▶ _Problem details_
Copy out the data lines between the line containing "Given: Open the grid column settings gear" and the line containing "2489x1484 pixels. (x=338, y=120)", both of those lines included, reproducing each one exactly.

#### Records supplied ####

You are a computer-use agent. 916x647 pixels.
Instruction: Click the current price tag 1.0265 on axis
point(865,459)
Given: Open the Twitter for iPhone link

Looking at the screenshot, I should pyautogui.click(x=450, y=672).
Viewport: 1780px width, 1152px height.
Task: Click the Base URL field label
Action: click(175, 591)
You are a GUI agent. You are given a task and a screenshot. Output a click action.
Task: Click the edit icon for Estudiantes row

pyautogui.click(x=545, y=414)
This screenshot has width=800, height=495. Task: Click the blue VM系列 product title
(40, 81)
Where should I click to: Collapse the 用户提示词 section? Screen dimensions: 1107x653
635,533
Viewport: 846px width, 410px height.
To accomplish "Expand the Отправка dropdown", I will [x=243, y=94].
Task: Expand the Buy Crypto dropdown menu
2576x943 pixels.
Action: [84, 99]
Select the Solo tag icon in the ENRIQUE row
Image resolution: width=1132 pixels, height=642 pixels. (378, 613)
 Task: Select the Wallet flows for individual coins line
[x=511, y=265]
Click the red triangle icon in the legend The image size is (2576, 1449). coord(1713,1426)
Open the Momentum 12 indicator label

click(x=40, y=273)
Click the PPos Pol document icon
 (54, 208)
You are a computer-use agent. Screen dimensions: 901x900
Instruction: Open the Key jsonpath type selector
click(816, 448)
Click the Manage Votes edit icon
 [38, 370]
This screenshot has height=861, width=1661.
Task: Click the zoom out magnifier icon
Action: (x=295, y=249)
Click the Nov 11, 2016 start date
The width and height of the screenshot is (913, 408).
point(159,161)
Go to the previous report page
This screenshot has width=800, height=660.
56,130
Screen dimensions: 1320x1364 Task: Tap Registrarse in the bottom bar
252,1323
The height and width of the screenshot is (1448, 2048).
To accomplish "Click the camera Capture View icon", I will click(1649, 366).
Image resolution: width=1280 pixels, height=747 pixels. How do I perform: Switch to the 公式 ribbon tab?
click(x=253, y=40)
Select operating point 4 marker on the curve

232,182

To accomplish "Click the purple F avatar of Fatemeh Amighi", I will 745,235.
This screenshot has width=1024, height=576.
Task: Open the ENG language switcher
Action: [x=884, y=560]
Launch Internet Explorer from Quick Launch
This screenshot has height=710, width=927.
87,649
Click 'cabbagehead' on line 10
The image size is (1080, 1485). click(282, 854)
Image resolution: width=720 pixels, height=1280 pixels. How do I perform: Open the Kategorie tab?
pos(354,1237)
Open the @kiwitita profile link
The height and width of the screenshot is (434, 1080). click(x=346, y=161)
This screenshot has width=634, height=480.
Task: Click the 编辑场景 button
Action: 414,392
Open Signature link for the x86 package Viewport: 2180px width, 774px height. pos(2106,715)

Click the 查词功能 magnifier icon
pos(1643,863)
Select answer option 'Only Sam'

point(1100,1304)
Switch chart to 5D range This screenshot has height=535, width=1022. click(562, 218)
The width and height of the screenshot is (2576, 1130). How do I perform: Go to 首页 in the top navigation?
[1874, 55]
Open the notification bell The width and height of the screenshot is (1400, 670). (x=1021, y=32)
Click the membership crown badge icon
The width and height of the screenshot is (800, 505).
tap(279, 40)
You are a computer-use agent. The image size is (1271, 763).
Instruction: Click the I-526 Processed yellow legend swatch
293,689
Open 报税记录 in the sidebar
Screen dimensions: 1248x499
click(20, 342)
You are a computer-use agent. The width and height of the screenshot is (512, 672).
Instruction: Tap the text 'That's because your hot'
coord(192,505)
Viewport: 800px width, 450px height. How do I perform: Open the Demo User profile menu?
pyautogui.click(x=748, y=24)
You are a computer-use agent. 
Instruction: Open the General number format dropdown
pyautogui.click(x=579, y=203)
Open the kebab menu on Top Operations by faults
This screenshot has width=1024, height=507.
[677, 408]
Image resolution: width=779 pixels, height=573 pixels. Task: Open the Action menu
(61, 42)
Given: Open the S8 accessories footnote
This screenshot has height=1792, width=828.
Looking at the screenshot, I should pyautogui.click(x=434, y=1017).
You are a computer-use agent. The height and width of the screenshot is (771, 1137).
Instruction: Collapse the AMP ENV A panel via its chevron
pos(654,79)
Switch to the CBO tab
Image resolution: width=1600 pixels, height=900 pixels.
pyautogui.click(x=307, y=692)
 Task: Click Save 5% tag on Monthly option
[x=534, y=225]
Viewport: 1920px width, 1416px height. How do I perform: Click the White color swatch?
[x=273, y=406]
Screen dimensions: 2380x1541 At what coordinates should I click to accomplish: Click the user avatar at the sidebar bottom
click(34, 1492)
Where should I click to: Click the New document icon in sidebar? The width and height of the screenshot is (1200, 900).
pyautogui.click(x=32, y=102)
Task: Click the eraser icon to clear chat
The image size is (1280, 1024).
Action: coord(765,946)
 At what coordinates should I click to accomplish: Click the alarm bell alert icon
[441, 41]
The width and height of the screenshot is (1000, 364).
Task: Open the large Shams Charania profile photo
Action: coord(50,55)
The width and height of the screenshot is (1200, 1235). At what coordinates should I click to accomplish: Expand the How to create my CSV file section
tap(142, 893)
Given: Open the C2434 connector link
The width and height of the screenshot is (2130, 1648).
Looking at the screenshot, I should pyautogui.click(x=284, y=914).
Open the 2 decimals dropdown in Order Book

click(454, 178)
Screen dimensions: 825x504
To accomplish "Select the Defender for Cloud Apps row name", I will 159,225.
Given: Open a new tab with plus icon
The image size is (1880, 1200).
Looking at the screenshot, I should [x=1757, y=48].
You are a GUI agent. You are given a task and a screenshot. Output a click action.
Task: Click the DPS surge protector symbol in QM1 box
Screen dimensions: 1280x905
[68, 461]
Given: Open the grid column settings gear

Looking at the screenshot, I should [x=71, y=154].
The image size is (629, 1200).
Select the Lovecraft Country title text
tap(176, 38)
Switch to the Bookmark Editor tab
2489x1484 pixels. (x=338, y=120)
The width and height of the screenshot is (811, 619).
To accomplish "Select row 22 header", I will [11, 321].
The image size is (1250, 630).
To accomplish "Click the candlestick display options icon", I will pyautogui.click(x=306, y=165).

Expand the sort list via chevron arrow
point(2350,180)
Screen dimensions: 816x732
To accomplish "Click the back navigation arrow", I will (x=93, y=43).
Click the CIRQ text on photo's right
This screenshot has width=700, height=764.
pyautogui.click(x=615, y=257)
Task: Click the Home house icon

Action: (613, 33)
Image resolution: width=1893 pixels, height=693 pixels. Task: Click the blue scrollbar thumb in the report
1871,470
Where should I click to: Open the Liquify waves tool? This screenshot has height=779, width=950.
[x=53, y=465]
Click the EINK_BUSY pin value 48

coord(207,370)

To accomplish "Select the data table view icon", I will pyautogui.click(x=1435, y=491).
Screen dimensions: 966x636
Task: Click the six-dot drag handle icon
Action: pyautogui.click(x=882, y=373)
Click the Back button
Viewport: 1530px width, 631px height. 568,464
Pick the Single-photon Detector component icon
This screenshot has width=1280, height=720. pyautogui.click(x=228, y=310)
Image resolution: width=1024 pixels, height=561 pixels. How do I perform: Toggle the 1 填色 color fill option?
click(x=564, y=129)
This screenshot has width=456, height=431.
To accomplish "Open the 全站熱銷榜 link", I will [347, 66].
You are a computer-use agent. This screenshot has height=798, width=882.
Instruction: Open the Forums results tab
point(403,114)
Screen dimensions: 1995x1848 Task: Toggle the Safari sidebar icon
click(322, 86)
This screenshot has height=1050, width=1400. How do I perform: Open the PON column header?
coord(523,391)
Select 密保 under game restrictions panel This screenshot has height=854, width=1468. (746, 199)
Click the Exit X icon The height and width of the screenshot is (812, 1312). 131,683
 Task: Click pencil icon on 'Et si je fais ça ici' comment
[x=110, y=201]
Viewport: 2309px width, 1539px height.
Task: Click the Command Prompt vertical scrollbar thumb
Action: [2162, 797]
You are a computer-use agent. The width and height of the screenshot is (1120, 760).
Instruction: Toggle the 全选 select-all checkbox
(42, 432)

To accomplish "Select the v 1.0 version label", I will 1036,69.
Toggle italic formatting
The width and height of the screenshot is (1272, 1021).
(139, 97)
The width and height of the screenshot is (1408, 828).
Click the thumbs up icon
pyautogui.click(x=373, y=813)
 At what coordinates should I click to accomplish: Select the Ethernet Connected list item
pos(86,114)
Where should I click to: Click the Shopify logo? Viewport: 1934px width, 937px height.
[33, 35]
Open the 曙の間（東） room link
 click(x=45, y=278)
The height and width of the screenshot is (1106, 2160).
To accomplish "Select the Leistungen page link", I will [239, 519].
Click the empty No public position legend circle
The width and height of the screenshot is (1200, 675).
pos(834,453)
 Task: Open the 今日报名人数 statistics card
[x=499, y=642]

####

▶ _Task result_
Given: Open the grid column settings gear

Looking at the screenshot, I should [x=71, y=154].
The image size is (629, 1200).
Select the Lovecraft Country title text
tap(176, 38)
Switch to the Bookmark Editor tab
2489x1484 pixels. (x=338, y=120)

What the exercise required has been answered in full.